* **ESTRATTO DELLA PAGINA**:
● ● ● ●
E' morto Paolo Rossi, l'eroe del Mundial 82
Addio a Pablito, l'uomo che fece piangere il Brasile e trascinò gli azzurri di Bearzot alla conquista della coppa del mondo. Aveva 64 anni
Un nome qualunque, tanto qualunque da essere ricordato e dimenticato con la stessa facilità, nascosto tra le migliaia di signor Rossi che un po’ a tutti piace tanto identificare con il cliché dell’italiano medio. Paolo Rossi, che se ne è andato a soli 64 anni, pochi giorni dopo Diego Armando Maradona, quel nome così poco originale lo ha saputo scolpire in maniera indelebile nella storia del calcio. Una carriera breve ma intensa, iniziata e finita come un viaggio senza tregua sulle montagne russe.
Breve, perché quando quell’esile ragazzo di Prato vedeva in bianco e nero Kurt Hamrin, il suo primo idolo, sognando che un giorno lo avrebbe imitato, i suoi menischi già iniziavano a sbriciolarsi come la polvere. Gliene asportano tre, un po’ per una costituzione delicata, un po’ perché all’inizio degli anni settanta i difensori sono ancora della vecchia scuola, di quelli che tracciano una linea immaginaria e ti fanno capire che è meglio non superarla. La Juve si accorge di lui, ma poi per parecchio tempo se ne dimentica. La soddisfazione di esordire in Coppa Italia, in una partita contro il Cesena in cui i suoi compagni di squadra sono Capello e Altafini, ma ad aspettarlo c’è la provincia.
● ● ● ●
* **INFORMAZIONI RIPORTATE**:
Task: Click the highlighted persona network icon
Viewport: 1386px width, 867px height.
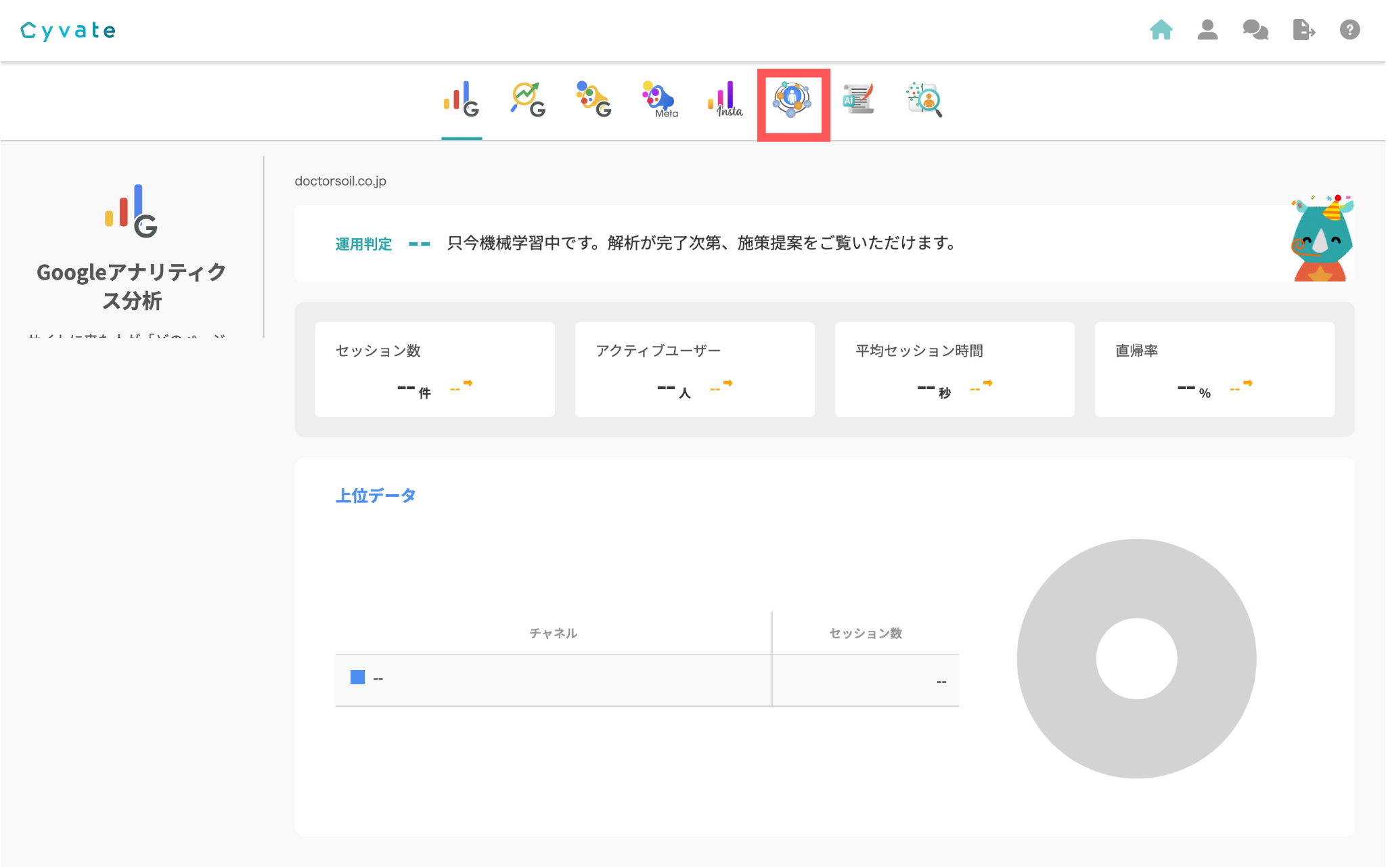Action: 792,100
● ● ● ●
Stampa parola per parola il passo dell'articolo su Paolo Rossi da "E' morto Paolo" a "sulle montagne russe.".

* **RISPOSTA ALL'ESERCIZIO**:
E' morto Paolo Rossi, l'eroe del Mundial 82
Addio a Pablito, l'uomo che fece piangere il Brasile e trascinò gli azzurri di Bearzot alla conquista della coppa del mondo. Aveva 64 anni
Un nome qualunque, tanto qualunque da essere ricordato e dimenticato con la stessa facilità, nascosto tra le migliaia di signor Rossi che un po’ a tutti piace tanto identificare con il cliché dell’italiano medio. Paolo Rossi, che se ne è andato a soli 64 anni, pochi giorni dopo Diego Armando Maradona, quel nome così poco originale lo ha saputo scolpire in maniera indelebile nella storia del calcio. Una carriera breve ma intensa, iniziata e finita come un viaggio senza tregua sulle montagne russe.